Diggins, 41, told FOX31 Denver late Monday night he made a “mistake” when he was 23 years old. It was two years after he became a deputy. He says he did not try to bribe anyone, he just lied to a judge about having car insurance.
Diggins says he went to court after a car accident and told the judge he had car insurance when he did not have it. He says his sentence was community service and he had to pay for repairs to the other person’s car.
He says he’s worked to become a better person and that he hopes to make positive changes in the sheriff’s office as interim sheriff.
Daelene Mix, a spokeswoman for the Manager of Safety says she doesn’t know if Mayor Hancock was aware of the arrest record when he appointed Diggins earlier Monday.
At a news conference announcing Sheriff Wilson’s departure earlier Monday, Hancock said the city will also conduct a “top-down” review of the department that has already been stained by accusations of abuse and misconduct.
Hancock was joined by Department of Safety Executive Director Stephanie O’Malley, independent monitor Nick Mitchell, City Attorney Scott Martinez and Sheriff’s Department officials at the City and County Building in making the announcement.
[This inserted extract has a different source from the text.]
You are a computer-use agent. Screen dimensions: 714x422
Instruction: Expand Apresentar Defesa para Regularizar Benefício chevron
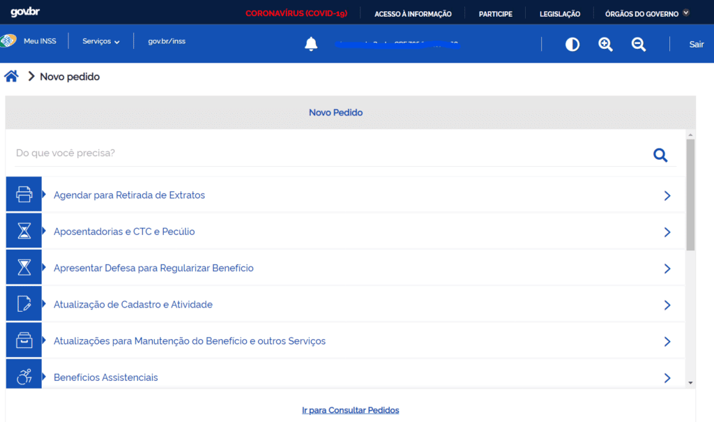coord(667,269)
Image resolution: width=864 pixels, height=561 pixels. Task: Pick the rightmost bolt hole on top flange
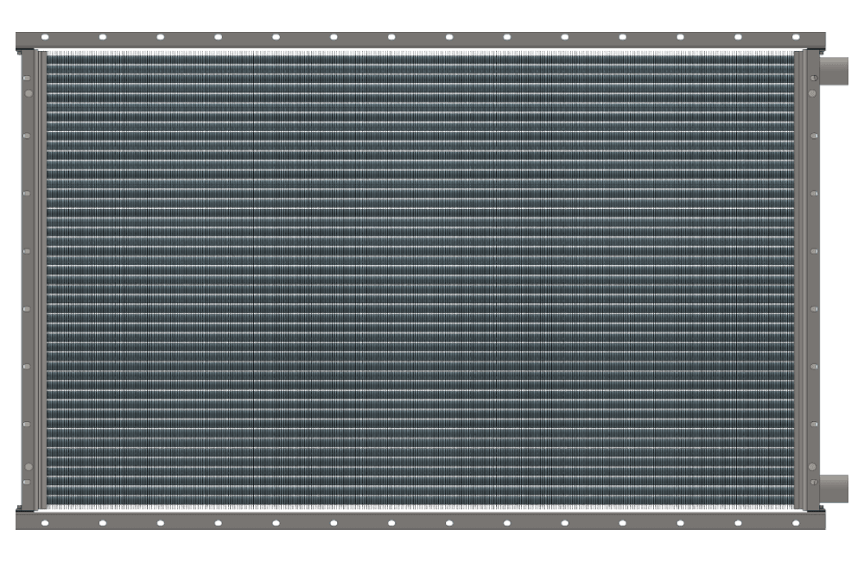[x=797, y=37]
“The public’s trust in its Sheriff Department has been shaken, and that is simply unacceptable,” Mayor Hancock said. “The city is taking action to address several recent incidents and to rebuild confidence in the department by raising the bar of accountability among sheriff’s deputies, supervisors and command staff. The people of Denver deserve nothing less than a department they can be proud of.”
Diggins will assume the duties of Sheriff on an interim basis. Hancock says a national search will be conducted for a permanent Sheriff. The Denver sheriff is appointed and not elected.
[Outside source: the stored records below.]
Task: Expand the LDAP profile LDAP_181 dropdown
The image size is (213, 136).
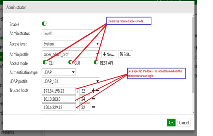Action: pyautogui.click(x=71, y=81)
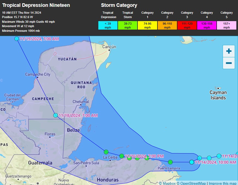Click the 11/19/2024 7:00 AM forecast point
The image size is (238, 185).
pos(17,39)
The move comes after two veterans of the sheriff’s office were put on leave last week after an incident with a detainee.
Video showed deputy Thomas Ford slugging a man in the face and apparently kicking him as he was being booked into the downtown detention center.
Officer William Lewis was also put on investigative leave with pay for “writing an inaccurate reported related to the inappropriate force incident,” a release from the city said.
“The incident occurred the evening of July 13, during the book-in process of a detainee,” the news release read. “Sheriff Gary Wilson has requested an investigation of criminal charges against the officer, which will be decided by the Denver District Attorney’s Office.”
Hancock has been under pressure after a string of high-profile excessive force incidents within the department.
“I’ve instructed the department to expedite discipline at the jail for outstanding incidents,” Hancock said.
Four task forces made up of internal and external stakeholders, including safety experts and members of the community, are currently examining training, discipline, staff well-being and policy and procedures within the Sheriff Department, Hancock said.
The Office of Human Resources is also completing an assessment of operations and organization at the Sheriff Department.
Finally, Hancock said he has ordered a review of the scope and capacity of the department’s Internal Affairs Bureau to investigate complaints against deputies and other sworn personnel.
The Denver Sheriff’s Department has about 890 employees. They operate the jails and a work-release facility and provide security for courts.